Covid, Zaia: «In arrivo nuova ordinanza per limitare gli assembramenti»

Giovedì 22 ottobre il nuovo punto stampa del Governatore veneto. Pronta l'attivazione di dieci Covid-hospital regionali in caso di aumento dei ricoveri in terapia intensiva

Luca Zaia durante il punto stampa a Marghera

«Dobbiamo venir fuori dal prossimo inverno che sarà ancora all'insegna del Covid. Siamo preoccupati per il picco dell'influenza stagionale ma ci siamo attrezzati in tempi non sospetti e per arrivare all'estate senza problemi».

A dirlo è Luca Zaia durante il nuovo punto stampa di giovedì 22 ottobre dedicato all'emergenza Covid in Veneto. «Quando il numero di ricoverati in terapia intensiva raggiungerà la terza fascia apriremo dieci ospedali-covid a livello regionale, ospedali che saranno sottratti alle cure ordinarie. Ad oggi, però il Veneto è ancora in "Fase 2". Sul fronte della cura del virus ci siamo ma dobbiamo scongiurare il collasso della sanità - ha ribadito ancora una volta il Governatore - Entro lunedì farò una nuova ordinanza per limitare gli assembramenti. Non posso ancora anticipare nulla ma ci saranno misure più restrittive. Non ci sarà un nuovo lockdown e non bloccheremo gli arrivi dalle altre regioni per il momento. La punta dei ricoveri nella prima ondata di Covid in Veneto era arrivata dopo una quarantina di giorni dall'inizio dell'emergenza, una classica curva a campana - ha spiegato Zaia - Oggi siamo di nuovo in una fase di crescita, con impennate di positivi per tutti i tamponi che vengono fatti, per ora però le persone in terapia intensiva aumentano davvero molto lentamente. Il picco dei contagi è ancora lontano. Per quanto riguarda la carenza di personale, abbiamo sempre cercato di aumentare gli organici della sanità pubblica. Medici però non ce ne sono, 56mila a livello nazionale e almeno 1300 in Veneto. Abbiamo stanziato 9 milioni di euro per le borse di studio di chi vorrà iscriversi a Medicina ma c'è un problema tra la durata degli studi e le tempistiche di immissione nel mondo del lavoro. Anche con gli infermieri la situazione non è rosea. I medici laureati che abbiamo oggi non trovano lavoro perché non hanno la specializzazione. Stiamo pensando a dei corsi brevi per medici intensivisti da impegnare nelle Terapie intensive in caso la situazione torni ad aggravarsi. Rivolgo al Governo un appello perché siano individuati e validati dei protocolli specifici per la cura dei pazienti a casa fino a che non si renda necessario il ricovero, perché da febbraio scorso - ha sottolineato Zaia - anche i metodi e i farmaci per le cure hanno fatto progressi e registrato innovazioni che sarebbe bene codificare e condividere. E’ evidente che, più si riesce ad assistere efficacemente un malato a domicilio, meno si accresce la pressione sugli ospedali»

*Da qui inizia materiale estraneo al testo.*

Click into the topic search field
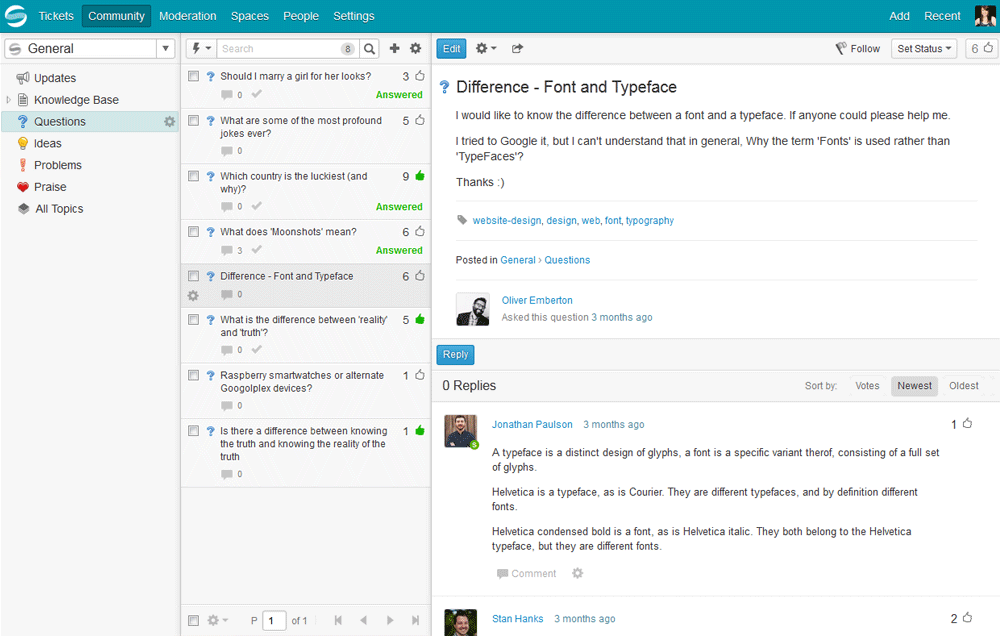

Per fronteggiare l’esigenza di controllo delle migliaia in isolamento fiduciario, inoltre, potrebbe, fra poco, non risultare più efficiente come dovrebbe il metodo della telefonata quotidiana a casa da parte dei tracciatori. Ecco quindi che Zaia ha annunciato l’attivazione di una app di biosorveglianza attraverso la quale ogni persona isolata potrà quotidianamente far sapere le proprie condizioni alla struttura sanitaria presso la quale è in carico. Se la segnalazione dovesse far emergere qualche preoccupazione, allora i sanitari si porteranno al domicilio del paziente. «L’abbiamo pronta da giugno - ha concluso Zaia - ma non l’abbiamo attivata perché non volevamo apparisse come una sorta di concorrenza a Immuni, anche se ha finalità e modalità operative assolutamente diverse. Illustrerò al Governo questa nostra novità perché siamo convinti possa alleggerire molti problemi non solo in Veneto».